*TEXT SECTION*.
When was the moment you realized the Saints were going to be in mud pit fighting for their playoff lives? For me, it was on the Saints third offensive series when they went 3-and-out for a second straight time and the Vikings were playing their two best pass rushers inside, instead of on the edges like usual, and Minnesota was DESTROYING the Saints offensive line.
It was an incredible plan by Vikings coach Mike Zimmer, and I thought, “I'm not sure how Sean Payton fixes that?”
The Vikings game plan on defense was like watching someone you hate invent some million dollar product. Why did it have to be this week Sean Payton had to face one of the brilliant defensive minds?
Mike Zimmer gambled that the fact he barely had enough healthy corners to suit up wouldn't matter because his pass rush would blow a hole big enough in the Saints interior offensive line it would end the Saints season. The gamble paid off.
Drew Brees was an absolute mess for three quarters and if not for Vikings fumble and a Taysom Hill bomb, the Saints wouldn't have even had a chance to get the game to overtime.

*INFORMATION SHOWN*.

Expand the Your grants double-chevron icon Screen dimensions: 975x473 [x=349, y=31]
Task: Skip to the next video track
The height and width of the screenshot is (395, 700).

*TASKS*.
(1) Shorten the paragraph in the Saints–Vikings commentary that begins "Mike Zimmer gambled that," keeping its main facts.
(2) Name every person mentioned by name in the Saints–Vikings commentary.
(3) Write a continuation of the commentary on the Saints and Vikings game, picking up after its final sentence.

*RESULTS IN ORDER*.
(1) Mike Zimmer bet that having barely enough healthy cornerbacks wouldn't matter, because his pass rush would break through the Saints' interior offensive line and end their season. The bet paid off.

(2) Mike Zimmer, Sean Payton, Drew Brees, Taysom Hill

(3)
It was a weird game to watch because Minnesota had the better plan, was executing it flawlessly, and yet, if Wil Lutz connects on a 42-yard field goal to close the half the score would've been 13-13. So, I was conflicted on how to feel.
The Saints were down 3, but if Kirk Cousins was actually a good quarterback, they'd have been down a lot more. Cousins was missing throws all over the place in the first half, so I was hopeful if Sean Payton and Drew Brees could figure out things, the Saints could survive.
Drew Brees has been so flawless these last nine weeks but has a Sunday with two bad plays and his game feels like it was a disaster. The interception at end of the first half was devastating because the Saints led 10-7 and could have scored to close the half AND got ball to open the third quarter.
Instead, after the Vikings turned the interception into a touchdown, the Saints trailed 13-10. The fumble late in the fourth quarter was just bad ball security and Brees refusing to just take a sack and move on to the next play. Playoff games have the smallest of margins. Committing 25 percent of the amount of turnovers the Saints had in all 16 games in their opening postseason contest was deadly.
The thing that made me most sad about the Saints losing is this: Taysom Hill rescuing his team from playoff defeat would have made all the football analytics nerds cry such delicious tears, and Eric Paulsen and me could've cackled like school girls on the WWL-TV morning show about our love for Taysom. I was going to make a home made jersey and wear it on the air.
When Hill rumbled 28 yards to the Viking 20 and the Saints only trailed by 3 with four minutes to go, I believed the Saints would score a touchdown, Kirk Cousins would do his usual Cousins mistake, and the Saints would escape to Green Bay.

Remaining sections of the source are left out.